[What the exercise asks]:
Each line of the data below from the one holding "October 2022 (190, 756)" to the one holding "How to find these places…. (59, 76)", inclusive, is to be reproduced exactly; no other line belongs in the answer.

[Data provided]:
------------------------

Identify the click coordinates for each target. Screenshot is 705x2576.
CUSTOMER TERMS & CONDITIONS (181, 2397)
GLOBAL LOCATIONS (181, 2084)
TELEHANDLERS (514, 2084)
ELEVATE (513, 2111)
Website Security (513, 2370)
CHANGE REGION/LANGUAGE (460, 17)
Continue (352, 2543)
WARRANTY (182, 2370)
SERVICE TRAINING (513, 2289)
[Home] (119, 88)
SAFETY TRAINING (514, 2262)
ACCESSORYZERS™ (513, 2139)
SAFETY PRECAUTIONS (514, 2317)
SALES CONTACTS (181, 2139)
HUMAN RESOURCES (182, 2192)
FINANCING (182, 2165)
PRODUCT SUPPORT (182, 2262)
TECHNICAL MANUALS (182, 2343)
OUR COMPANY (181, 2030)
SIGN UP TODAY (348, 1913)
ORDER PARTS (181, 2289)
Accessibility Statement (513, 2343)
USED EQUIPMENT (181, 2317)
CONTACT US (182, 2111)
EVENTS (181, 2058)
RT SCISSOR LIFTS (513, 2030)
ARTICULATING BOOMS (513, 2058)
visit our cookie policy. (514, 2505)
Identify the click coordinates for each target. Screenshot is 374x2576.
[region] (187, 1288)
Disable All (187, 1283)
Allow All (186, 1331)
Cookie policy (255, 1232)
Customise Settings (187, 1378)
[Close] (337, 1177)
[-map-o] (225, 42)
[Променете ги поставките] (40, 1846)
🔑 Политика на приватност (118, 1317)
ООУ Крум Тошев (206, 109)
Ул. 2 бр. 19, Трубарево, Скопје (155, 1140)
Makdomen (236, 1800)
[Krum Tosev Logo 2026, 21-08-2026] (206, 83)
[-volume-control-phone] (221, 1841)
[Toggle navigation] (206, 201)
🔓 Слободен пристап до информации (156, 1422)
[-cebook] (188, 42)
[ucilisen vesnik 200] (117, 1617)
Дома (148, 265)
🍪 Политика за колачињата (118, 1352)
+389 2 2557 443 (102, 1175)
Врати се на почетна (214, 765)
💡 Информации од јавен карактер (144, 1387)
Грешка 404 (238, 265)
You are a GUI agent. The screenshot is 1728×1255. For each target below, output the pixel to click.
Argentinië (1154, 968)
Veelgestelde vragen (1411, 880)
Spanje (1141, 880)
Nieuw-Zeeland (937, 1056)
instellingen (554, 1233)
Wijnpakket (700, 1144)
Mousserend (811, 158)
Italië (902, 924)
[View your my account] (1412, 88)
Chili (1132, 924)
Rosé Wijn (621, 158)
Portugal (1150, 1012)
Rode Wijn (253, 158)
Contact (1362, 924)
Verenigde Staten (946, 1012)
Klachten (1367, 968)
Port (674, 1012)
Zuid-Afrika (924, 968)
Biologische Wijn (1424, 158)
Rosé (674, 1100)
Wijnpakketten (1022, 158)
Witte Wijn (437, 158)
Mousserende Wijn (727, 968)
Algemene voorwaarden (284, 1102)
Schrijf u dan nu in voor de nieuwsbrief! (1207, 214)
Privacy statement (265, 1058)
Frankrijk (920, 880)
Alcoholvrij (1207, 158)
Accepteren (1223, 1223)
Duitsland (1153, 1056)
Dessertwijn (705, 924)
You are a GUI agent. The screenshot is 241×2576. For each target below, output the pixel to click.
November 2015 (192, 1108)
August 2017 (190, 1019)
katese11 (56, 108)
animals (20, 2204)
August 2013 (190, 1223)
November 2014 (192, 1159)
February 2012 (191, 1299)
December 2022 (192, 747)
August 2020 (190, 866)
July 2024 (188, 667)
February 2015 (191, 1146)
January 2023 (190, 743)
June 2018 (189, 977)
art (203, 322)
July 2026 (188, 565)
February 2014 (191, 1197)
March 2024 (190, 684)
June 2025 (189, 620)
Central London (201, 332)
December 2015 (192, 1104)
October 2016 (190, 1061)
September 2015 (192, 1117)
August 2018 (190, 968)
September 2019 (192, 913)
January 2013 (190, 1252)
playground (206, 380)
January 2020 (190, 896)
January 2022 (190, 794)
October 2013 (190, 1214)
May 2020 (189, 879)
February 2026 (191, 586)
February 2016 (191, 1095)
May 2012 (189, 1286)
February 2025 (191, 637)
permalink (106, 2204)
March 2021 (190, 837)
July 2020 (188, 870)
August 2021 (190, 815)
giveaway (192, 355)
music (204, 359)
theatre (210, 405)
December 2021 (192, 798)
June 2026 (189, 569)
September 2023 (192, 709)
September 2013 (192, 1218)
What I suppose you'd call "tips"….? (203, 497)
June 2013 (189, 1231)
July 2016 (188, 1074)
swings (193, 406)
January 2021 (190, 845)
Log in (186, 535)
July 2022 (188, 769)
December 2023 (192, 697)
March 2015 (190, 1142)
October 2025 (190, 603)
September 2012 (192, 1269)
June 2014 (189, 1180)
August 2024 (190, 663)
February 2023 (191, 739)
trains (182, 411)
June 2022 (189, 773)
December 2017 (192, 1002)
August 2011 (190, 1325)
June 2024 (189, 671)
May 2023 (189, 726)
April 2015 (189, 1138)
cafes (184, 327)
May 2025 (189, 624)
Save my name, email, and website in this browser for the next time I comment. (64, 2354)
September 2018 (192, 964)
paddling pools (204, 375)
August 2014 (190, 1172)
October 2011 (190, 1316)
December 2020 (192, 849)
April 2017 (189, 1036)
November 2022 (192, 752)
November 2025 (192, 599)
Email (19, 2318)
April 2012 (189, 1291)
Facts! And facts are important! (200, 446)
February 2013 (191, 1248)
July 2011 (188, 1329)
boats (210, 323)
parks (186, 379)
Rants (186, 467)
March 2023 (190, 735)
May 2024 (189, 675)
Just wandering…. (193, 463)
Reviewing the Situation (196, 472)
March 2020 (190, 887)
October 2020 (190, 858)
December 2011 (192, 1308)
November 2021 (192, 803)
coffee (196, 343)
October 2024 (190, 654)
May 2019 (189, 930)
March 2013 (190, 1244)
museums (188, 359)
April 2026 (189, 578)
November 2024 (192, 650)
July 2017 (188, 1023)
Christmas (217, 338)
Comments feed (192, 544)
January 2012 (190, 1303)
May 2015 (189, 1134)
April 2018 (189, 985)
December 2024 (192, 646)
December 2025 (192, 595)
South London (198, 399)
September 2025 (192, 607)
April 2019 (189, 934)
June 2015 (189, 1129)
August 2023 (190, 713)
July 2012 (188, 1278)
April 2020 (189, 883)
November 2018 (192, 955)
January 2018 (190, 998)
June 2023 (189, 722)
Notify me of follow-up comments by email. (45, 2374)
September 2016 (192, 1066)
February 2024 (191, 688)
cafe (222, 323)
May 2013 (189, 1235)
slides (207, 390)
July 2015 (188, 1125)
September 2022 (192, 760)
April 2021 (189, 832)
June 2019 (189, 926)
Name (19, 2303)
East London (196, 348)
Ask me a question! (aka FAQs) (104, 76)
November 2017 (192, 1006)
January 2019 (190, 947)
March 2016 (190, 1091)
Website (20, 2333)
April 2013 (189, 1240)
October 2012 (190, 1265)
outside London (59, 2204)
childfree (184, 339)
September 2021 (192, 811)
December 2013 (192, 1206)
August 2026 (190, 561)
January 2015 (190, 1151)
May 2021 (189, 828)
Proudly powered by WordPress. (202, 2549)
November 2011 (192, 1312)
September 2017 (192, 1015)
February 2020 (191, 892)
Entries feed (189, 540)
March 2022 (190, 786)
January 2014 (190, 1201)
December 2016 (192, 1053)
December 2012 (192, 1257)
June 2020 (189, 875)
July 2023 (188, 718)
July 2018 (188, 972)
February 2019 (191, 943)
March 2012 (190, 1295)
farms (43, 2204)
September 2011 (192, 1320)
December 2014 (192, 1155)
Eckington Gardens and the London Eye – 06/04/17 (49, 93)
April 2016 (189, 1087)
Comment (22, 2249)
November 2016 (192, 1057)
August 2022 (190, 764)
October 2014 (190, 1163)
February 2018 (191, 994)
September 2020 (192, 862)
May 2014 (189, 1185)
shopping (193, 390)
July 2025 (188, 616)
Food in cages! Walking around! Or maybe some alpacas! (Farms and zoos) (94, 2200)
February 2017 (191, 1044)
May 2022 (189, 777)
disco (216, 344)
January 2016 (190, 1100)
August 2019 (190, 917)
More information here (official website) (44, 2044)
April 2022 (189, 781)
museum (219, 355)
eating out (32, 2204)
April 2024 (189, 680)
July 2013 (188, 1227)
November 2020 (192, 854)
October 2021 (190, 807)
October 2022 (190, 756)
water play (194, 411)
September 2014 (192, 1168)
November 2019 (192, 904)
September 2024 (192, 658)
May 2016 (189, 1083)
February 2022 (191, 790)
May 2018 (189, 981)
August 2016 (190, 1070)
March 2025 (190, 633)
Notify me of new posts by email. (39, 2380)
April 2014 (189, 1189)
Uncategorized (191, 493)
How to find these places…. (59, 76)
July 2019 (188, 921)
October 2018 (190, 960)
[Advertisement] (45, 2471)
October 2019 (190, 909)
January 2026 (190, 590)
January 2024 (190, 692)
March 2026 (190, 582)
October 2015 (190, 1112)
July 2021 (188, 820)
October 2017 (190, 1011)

------------------------

[Your response]:
October 2022 (190, 756)
water play (194, 411)
September 2014 (192, 1168)
November 2019 (192, 904)
September 2024 (192, 658)
May 2016 (189, 1083)
February 2022 (191, 790)
May 2018 (189, 981)
August 2016 (190, 1070)
March 2025 (190, 633)
Notify me of new posts by email. (39, 2380)
April 2014 (189, 1189)
Uncategorized (191, 493)
How to find these places…. (59, 76)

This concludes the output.